Provided records
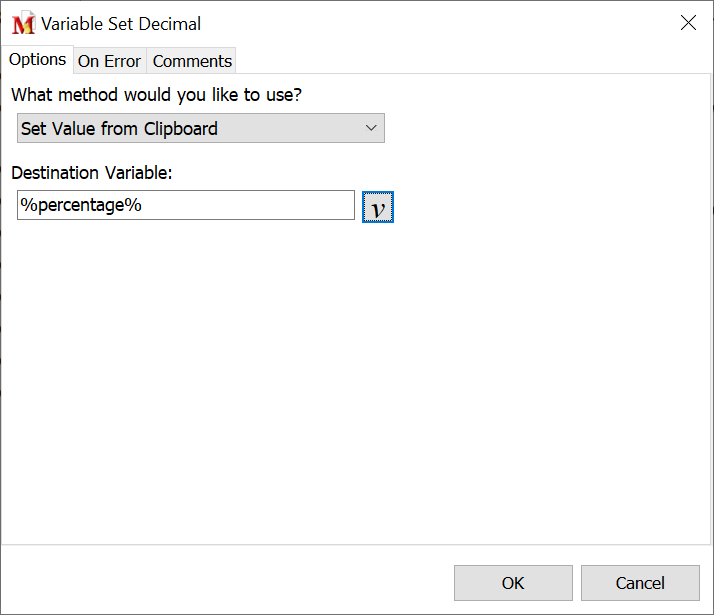Click the Macro Express M icon in title bar
This screenshot has height=615, width=714.
[x=22, y=24]
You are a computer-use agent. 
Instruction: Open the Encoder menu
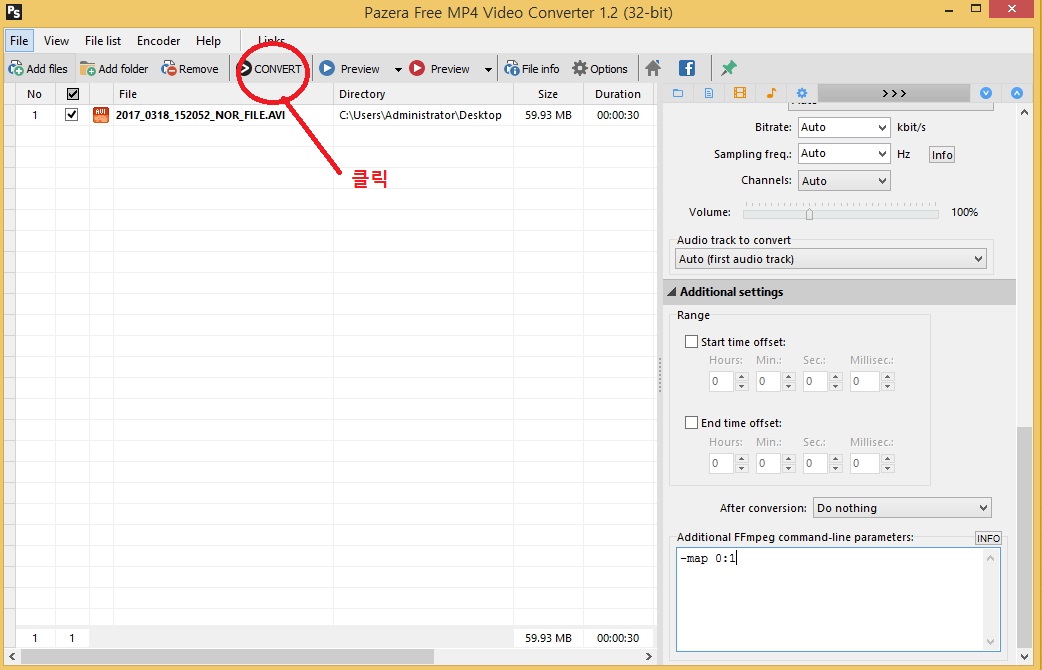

Goal
Reproduce every line of the items above verbatim, leaving out the pictures.

Result below
Click the Macro Express M icon in title bar
This screenshot has height=615, width=714.
[x=22, y=24]
You are a computer-use agent. 
Instruction: Open the Encoder menu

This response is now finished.